ACTIVITY => Copy out the entries below exactly as they stand, but only from the line containing "Turbine Engine Technology" through the line containing "Nomadisme (227, 658)".

##### SOURCE DATA

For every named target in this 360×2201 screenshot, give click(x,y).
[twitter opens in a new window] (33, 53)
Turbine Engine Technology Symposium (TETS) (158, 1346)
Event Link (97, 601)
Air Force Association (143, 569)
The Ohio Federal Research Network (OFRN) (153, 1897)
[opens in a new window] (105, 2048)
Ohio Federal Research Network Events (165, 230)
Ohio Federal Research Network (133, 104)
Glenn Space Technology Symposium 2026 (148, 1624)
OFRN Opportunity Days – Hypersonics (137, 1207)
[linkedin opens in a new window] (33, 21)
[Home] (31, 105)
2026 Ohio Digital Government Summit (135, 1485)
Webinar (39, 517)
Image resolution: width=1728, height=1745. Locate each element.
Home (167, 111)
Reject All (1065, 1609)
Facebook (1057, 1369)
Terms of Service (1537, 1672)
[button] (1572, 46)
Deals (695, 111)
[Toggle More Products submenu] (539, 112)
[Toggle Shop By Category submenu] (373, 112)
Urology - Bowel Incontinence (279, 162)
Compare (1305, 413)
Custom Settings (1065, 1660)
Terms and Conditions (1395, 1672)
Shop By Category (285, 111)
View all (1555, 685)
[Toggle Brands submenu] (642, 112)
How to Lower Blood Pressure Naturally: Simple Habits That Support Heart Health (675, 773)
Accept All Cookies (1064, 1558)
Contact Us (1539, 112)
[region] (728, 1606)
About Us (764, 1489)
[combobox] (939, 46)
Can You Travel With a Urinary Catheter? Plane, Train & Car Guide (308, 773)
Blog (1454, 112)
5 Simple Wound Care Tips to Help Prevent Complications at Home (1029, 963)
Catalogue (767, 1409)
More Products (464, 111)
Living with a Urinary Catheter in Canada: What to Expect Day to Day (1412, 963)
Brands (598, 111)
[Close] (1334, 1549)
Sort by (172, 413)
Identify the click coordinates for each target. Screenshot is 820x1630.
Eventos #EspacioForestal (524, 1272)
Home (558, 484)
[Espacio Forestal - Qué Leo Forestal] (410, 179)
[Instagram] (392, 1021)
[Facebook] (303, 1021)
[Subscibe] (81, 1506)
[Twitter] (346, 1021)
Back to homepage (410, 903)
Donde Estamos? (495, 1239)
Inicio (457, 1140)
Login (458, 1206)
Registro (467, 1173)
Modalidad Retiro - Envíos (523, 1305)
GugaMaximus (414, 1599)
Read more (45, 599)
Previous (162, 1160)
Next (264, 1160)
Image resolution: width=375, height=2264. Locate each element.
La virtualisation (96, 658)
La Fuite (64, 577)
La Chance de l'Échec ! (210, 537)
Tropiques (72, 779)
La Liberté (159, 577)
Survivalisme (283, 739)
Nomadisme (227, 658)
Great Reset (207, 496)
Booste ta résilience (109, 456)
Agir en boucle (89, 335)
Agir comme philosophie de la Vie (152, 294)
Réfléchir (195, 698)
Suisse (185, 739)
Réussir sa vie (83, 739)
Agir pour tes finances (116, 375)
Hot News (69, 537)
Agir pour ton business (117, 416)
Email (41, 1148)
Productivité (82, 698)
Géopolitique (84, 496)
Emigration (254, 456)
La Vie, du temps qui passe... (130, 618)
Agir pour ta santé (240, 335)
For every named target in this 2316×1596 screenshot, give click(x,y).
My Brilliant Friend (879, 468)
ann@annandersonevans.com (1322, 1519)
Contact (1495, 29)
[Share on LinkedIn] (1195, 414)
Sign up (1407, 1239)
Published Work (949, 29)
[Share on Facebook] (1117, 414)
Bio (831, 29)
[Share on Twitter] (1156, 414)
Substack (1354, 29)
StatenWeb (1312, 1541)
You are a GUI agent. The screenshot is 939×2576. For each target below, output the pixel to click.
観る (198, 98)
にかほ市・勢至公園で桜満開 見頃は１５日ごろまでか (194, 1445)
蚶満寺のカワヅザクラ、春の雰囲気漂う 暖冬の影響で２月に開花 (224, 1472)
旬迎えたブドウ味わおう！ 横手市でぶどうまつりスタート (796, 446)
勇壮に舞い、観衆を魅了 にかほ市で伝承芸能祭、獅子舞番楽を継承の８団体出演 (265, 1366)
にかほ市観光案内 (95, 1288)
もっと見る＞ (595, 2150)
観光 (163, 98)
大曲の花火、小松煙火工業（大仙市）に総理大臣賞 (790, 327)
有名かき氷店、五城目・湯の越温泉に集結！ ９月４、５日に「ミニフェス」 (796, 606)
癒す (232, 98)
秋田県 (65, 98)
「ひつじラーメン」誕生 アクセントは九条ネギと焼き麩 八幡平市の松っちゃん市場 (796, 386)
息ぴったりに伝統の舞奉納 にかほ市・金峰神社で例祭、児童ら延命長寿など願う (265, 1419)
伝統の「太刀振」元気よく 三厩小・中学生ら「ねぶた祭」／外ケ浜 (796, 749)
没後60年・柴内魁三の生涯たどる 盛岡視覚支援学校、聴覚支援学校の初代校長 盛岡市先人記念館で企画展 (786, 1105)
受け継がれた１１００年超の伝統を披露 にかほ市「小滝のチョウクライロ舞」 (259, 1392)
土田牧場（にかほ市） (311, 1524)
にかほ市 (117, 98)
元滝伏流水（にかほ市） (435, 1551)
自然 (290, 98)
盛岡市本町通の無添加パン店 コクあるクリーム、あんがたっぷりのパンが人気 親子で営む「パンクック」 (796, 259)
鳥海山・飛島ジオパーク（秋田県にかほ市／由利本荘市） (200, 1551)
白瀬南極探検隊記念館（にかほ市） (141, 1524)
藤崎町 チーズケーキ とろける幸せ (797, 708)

##########

PROBLEM SOLUTION =>
Turbine Engine Technology Symposium (TETS) (158, 1346)
Event Link (97, 601)
Air Force Association (143, 569)
The Ohio Federal Research Network (OFRN) (153, 1897)
[opens in a new window] (105, 2048)
Ohio Federal Research Network Events (165, 230)
Ohio Federal Research Network (133, 104)
Glenn Space Technology Symposium 2026 (148, 1624)
OFRN Opportunity Days – Hypersonics (137, 1207)
[linkedin opens in a new window] (33, 21)
[Home] (31, 105)
2026 Ohio Digital Government Summit (135, 1485)
Webinar (39, 517)
Image resolution: width=1728, height=1745. Locate each element.
Home (167, 111)
Reject All (1065, 1609)
Facebook (1057, 1369)
Terms of Service (1537, 1672)
[button] (1572, 46)
Deals (695, 111)
[Toggle More Products submenu] (539, 112)
[Toggle Shop By Category submenu] (373, 112)
Urology - Bowel Incontinence (279, 162)
Compare (1305, 413)
Custom Settings (1065, 1660)
Terms and Conditions (1395, 1672)
Shop By Category (285, 111)
View all (1555, 685)
[Toggle Brands submenu] (642, 112)
How to Lower Blood Pressure Naturally: Simple Habits That Support Heart Health (675, 773)
Accept All Cookies (1064, 1558)
Contact Us (1539, 112)
[region] (728, 1606)
About Us (764, 1489)
[combobox] (939, 46)
Can You Travel With a Urinary Catheter? Plane, Train & Car Guide (308, 773)
Blog (1454, 112)
5 Simple Wound Care Tips to Help Prevent Complications at Home (1029, 963)
Catalogue (767, 1409)
More Products (464, 111)
Living with a Urinary Catheter in Canada: What to Expect Day to Day (1412, 963)
Brands (598, 111)
[Close] (1334, 1549)
Sort by (172, 413)
Identify the click coordinates for each target. Screenshot is 820x1630.
Eventos #EspacioForestal (524, 1272)
Home (558, 484)
[Espacio Forestal - Qué Leo Forestal] (410, 179)
[Instagram] (392, 1021)
[Facebook] (303, 1021)
[Subscibe] (81, 1506)
[Twitter] (346, 1021)
Back to homepage (410, 903)
Donde Estamos? (495, 1239)
Inicio (457, 1140)
Login (458, 1206)
Registro (467, 1173)
Modalidad Retiro - Envíos (523, 1305)
GugaMaximus (414, 1599)
Read more (45, 599)
Previous (162, 1160)
Next (264, 1160)
Image resolution: width=375, height=2264. Locate each element.
La virtualisation (96, 658)
La Fuite (64, 577)
La Chance de l'Échec ! (210, 537)
Tropiques (72, 779)
La Liberté (159, 577)
Survivalisme (283, 739)
Nomadisme (227, 658)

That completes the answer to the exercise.